Kudos to The Times, which splashed today with a picture of Polish mourning. It was the only British daily to do so. The others disgraced themselves, using their front pages to trail ‘exclusives’ of the Labour Party manifesto, which has been heavily leaked and will anyway be public knowledge before noon. The small matter of a stricken nation orphaned of leadership is relegated to the lower reaches and the inside pages.

Most shameless is the Guardian which fills its front page with a picture of the young Germaine Greer, who dredges ‘exclusively’ in her column the distant memory of a fling she once had with the film director Federico Fellini. Greer wants us to know that she wore no underwear at their first meeting. I know that ladies of her age have a habit of forgetting things, but she seems to have suffered premature Alzheimer symptoms, if the piece is to be believed.

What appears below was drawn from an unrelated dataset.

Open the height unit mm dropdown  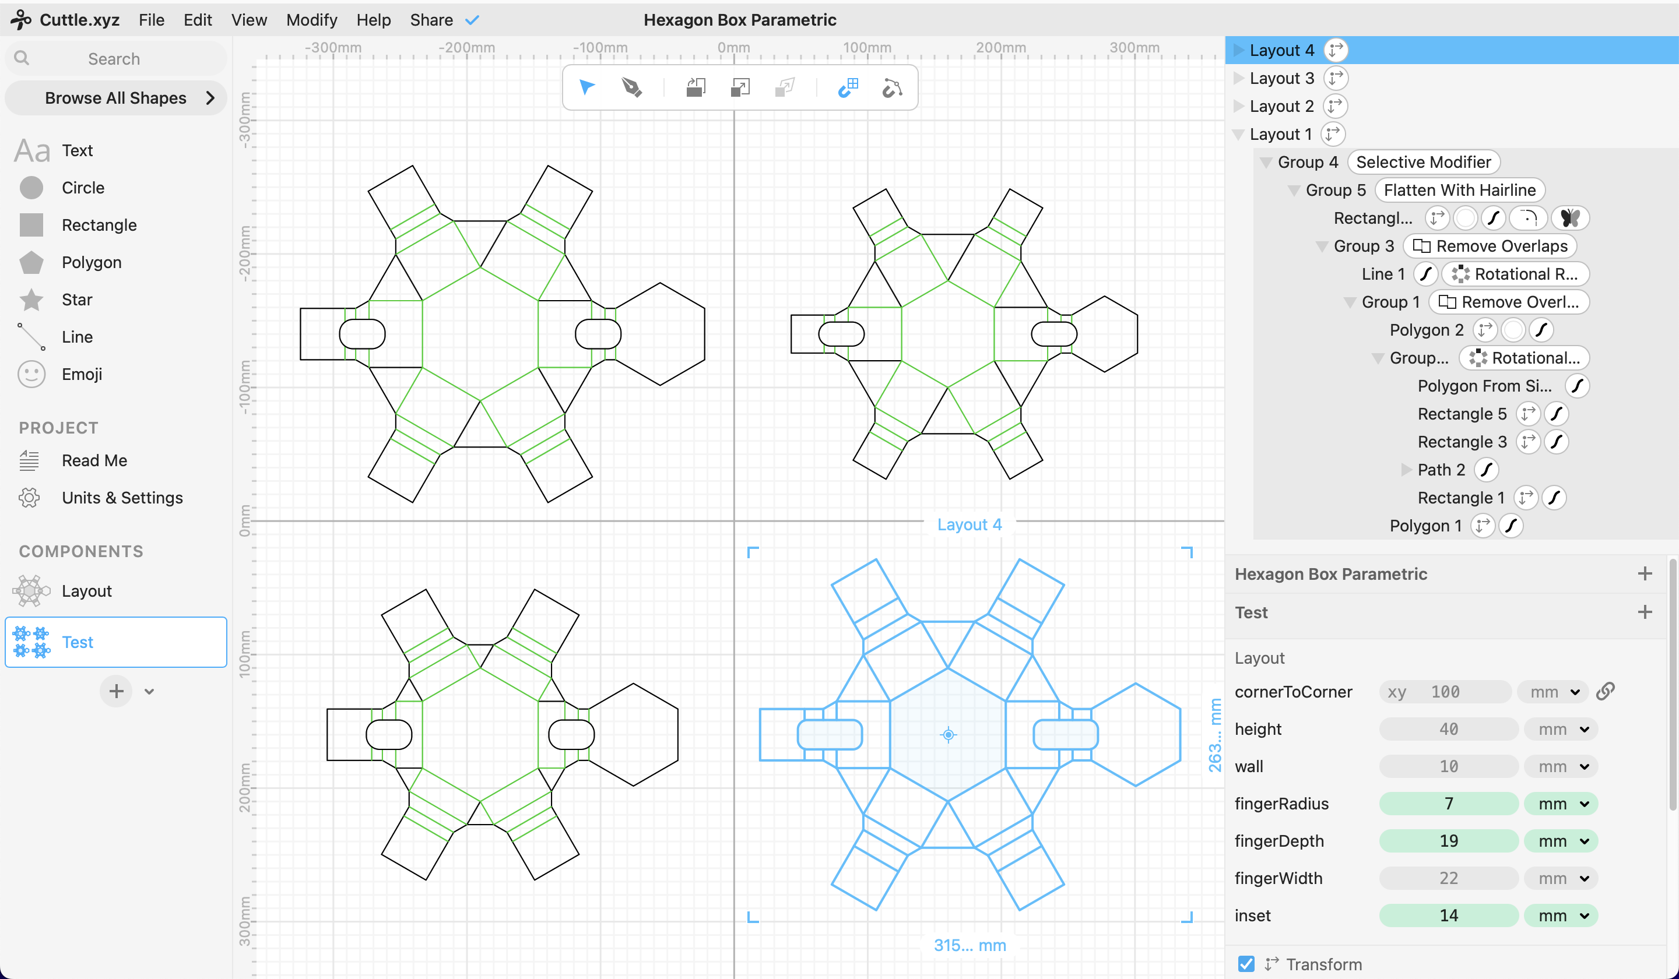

Why the Guardian duty editor thought this revelation more significant than a nation in mourning is pretty obvious. He – I cannot imagine it was a she – thought it would sell more copies on the newsstands than ‘a faraway country about which we know little’, in Neville Chamberlain’s infamous 1938 betrayal phrase.

But is that really the case? Up to a million Polish citizens live in Britain and millions more of us share their lives and concerns. Most British people remember that we once went to war for Poland. None of these readers will have wanted Ms Greer’s seedy memories thrust in their faces on this day of mourning. Nor will many ever consider buying the tabloid Guardian again.

On Sunday, the British press virtually ignored a cataclysmic event. On Monday, they mock it with trivia. These are dreadful symptoms of an industry that has lost its bearings.